Panza de burro, Andrea Abreu

«Y vi el mar, el mar y el cielo que siempre parecían la misma cosa, la misma masa gris y espesa de todos los días. Se me ocurrió que la tristeza de la gente del barrio eran las nubes, las nubes clavadas en la punta del cogote, en la parte más alta de la columna vertebral, a la hora de la novela».

Con panza de burro si fa riferimento alle nuvole basse tipiche delle Isole Canarie. Sotto quelle nubi, tra strade svuotate e popolate quasi solo da gatti, crescono Isora e la sua migliore amica, ovvero la voce narrante della storia. Non ci viene mai rivelato il suo nome, l’unica cosa che sappiamo di lei è che vorrebbe somigliare a Isora: vorrebbe avere i suoi occhi verdi, essere più spigliata con i ragazzi, parlare senza il terrore di deludere qualcuno e non essere più amata. Vorrebbe vivere senza quel terrore che l’attanaglia, senza quel pensiero fisso. Per questo è gelosa di Isora, sebbene sia orfana di madre e viva con la nonna; l’amica sa affrontare la vita con coraggio, non teme le conseguenze. Per lei Isora, con le sue idee strambe e gli occhi verdi, è tutto il mondo. 
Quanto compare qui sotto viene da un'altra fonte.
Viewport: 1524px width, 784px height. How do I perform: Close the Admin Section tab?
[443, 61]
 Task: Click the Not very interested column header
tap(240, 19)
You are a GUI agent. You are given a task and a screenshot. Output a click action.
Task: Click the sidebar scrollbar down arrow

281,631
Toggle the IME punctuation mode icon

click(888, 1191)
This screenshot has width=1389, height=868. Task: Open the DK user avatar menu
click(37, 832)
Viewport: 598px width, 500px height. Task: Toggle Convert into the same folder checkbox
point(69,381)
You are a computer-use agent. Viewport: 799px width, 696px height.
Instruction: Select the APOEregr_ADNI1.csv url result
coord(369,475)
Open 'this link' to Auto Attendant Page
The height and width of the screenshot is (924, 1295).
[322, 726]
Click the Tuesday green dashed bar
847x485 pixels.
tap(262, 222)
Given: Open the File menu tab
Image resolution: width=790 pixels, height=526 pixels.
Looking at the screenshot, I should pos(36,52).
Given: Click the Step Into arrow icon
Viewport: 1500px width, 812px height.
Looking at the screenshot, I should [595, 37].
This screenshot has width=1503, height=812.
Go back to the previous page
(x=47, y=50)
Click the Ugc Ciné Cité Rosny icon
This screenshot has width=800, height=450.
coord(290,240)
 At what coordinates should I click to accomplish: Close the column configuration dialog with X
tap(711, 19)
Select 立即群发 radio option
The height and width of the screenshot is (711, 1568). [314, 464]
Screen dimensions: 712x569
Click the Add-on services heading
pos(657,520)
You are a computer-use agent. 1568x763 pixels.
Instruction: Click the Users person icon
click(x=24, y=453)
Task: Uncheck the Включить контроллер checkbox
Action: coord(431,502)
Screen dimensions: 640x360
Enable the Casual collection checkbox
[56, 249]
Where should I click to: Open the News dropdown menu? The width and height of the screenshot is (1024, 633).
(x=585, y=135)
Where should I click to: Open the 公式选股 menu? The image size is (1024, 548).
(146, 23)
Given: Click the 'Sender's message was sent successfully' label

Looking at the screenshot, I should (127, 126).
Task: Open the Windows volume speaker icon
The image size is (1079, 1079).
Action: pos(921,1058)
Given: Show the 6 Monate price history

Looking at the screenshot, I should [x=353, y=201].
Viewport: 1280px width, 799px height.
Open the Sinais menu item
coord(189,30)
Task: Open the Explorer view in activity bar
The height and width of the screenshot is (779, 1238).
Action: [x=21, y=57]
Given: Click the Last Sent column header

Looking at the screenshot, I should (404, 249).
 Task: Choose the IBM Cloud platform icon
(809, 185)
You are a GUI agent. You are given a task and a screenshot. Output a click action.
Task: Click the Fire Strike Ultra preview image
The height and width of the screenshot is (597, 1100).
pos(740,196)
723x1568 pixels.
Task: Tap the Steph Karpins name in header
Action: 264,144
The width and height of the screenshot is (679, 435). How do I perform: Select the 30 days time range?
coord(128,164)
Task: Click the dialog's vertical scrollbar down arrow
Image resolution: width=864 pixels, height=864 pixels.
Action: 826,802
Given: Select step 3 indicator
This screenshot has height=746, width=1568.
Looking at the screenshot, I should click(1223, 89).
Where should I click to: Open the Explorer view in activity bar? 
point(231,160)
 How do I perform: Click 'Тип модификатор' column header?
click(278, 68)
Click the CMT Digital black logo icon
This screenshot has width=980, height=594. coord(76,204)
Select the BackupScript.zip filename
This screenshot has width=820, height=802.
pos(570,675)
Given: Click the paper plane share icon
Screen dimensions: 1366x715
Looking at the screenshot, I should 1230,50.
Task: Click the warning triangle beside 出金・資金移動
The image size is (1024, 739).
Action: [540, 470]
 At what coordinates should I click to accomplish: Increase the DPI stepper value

Panza de burro è un romanzo atipico, in cui si susseguono scene che descrivono la prima adolescenza di due ragazzine e le loro avventure in un paese dell’entroterra ben lontano dalle famose spiagge delle Canarie. Per loro il mare è quasi un miraggio, tanto da farle dubitare che esista davvero. La lingua è ruvida, verace. Lo spagnolo è pieno di inflessioni tipiche della zona, è sgrammaticato, segnato dalle poche parole inglesi che fanno trasparire un velo di modernità che altrimenti resterebbe nascosto. Sì, perché quel paesino di poche case tra distese brulle sembra una realtà fuori dal tempo, in cui tutto resta sospeso e la quotidianità pare un ciclo che non si può spezzare. Eppure le due amiche scopriranno, loro malgrado, che il male può arrivare anche lì, insinuandosi silenziosamente in quel nido protetto.